Sometimes when I ask people how things are going with them, I don't want a lot of technical detail, I want to know something about whether they're happy or not with how things are working out.

More generally, (and this might be worth another post) people are pretty inflexible about how much detail they give, and have trouble going to a more detailed style or a more summarized style than their usual.

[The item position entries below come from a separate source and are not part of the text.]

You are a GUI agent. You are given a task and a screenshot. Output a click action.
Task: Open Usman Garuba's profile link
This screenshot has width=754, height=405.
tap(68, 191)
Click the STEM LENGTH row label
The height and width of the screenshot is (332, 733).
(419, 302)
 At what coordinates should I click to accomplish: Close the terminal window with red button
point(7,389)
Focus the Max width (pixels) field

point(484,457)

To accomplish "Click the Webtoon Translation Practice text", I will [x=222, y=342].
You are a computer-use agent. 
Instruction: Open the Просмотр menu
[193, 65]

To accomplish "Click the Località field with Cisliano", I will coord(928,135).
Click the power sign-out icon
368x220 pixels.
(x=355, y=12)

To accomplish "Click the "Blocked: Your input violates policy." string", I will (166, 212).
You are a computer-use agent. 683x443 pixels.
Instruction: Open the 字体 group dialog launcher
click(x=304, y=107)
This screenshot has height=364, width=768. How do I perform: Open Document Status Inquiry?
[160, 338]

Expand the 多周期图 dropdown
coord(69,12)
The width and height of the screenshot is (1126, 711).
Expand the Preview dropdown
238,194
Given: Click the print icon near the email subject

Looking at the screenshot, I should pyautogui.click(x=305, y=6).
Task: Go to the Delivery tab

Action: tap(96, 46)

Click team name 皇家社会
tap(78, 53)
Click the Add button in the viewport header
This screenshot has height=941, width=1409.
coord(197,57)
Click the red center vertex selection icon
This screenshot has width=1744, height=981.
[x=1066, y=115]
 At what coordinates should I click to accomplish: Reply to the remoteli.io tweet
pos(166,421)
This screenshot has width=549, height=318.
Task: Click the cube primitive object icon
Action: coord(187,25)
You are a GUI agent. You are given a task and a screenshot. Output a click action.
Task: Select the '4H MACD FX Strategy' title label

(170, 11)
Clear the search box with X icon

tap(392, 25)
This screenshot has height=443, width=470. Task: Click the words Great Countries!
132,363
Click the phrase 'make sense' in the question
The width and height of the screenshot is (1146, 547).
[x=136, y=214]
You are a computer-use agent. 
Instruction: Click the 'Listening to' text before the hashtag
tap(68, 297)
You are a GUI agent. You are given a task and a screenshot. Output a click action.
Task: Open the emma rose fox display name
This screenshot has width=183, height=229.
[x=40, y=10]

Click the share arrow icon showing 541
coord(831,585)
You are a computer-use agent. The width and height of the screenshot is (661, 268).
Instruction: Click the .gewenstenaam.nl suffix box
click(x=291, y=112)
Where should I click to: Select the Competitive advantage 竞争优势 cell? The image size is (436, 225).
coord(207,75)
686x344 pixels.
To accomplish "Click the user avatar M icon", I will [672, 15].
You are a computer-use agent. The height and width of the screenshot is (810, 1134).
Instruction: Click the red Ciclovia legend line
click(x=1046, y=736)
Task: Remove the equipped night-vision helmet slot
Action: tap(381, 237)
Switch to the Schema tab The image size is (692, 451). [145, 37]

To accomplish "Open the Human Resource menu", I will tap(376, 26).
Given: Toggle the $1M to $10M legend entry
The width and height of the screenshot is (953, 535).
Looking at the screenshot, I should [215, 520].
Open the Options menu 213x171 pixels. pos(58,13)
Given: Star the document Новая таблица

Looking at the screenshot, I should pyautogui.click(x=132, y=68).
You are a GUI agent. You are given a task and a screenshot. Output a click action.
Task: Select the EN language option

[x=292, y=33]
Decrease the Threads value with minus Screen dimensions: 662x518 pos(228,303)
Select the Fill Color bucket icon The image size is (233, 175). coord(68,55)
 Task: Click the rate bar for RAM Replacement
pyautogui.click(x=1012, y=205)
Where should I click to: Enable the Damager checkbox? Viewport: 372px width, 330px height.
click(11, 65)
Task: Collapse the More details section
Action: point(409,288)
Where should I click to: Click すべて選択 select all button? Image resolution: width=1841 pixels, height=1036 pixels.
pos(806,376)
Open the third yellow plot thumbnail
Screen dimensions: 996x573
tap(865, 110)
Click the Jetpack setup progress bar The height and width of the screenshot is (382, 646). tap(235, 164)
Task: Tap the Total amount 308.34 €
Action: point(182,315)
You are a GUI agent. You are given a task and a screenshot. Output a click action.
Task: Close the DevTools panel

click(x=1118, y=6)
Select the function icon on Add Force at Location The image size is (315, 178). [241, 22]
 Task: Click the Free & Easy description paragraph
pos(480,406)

Comment author: Kenoubi 30 March 2011 12:37:25PM 0 points [-]

More generally, (and this might be worth another post) people are pretty inflexible about how much detail they give, and have trouble going to a more detailed style or a more summarized style than their usual.

I naturally give way more detail (especially qualifiers) than most people want in most situations. I can correct it somewhat in email (by revising; I can't omit unneeded detail without writing it out to see which parts are unneeded) although it takes much longer than just giving the detail. In a realtime conversation I'm not sure, although it's probably less bad because of the tighter feedback loop.

It sounds like you're saying this is a general phenomenon; do you have a cite, or is this based on personal experience?

Interestingly, I have to force myself to write out descriptive details when writing a narrative. Which means it's the kind of information, not just the amount. So maybe it's more linked to this article than you seem to be thinking?

Comment author: NancyLebovitz 30 March 2011 04:22:29PM 1 point [-]

Personal experience. I tend to like hearing less detail than people want to give, and it's difficult to get them to summarize.

People don't generally ask me to change my detail level-- I don't know whether I'm in a sweet spot, the tolerable range, or (as I strongly suspect) most people are much more inhibited about asking for a different detail level than I am.

Comment author: handoflixue 30 March 2011 08:33:05PM 2 points [-]

If you ever figure out any tricks to get others to change, I'd be interested - I run in to the same problem :)

Conversely, I do get a fair number of requests to change my own detail level: I tend to strongly encourage people to ask for elaboration as needed, so I do get a fair number of "requests for additional detail". And occasionally I'll have someone cut me off for having answered a question they didn't intend (i.e. "I meant, what color is it?"). I've found demonstrating positive/happy body language in these situations, and verbally reinforcing that I like this, has made people do that more often.

Comment author: TheOtherDave 30 March 2011 04:41:34PM 0 points [-]

It may also be a specific, rather than a general inhibition: if someone responded to me in a way that made me believe they wanted less detail than I was providing, I would not be inclined to ask them for more details about their answers even if I wanted more information than that in general.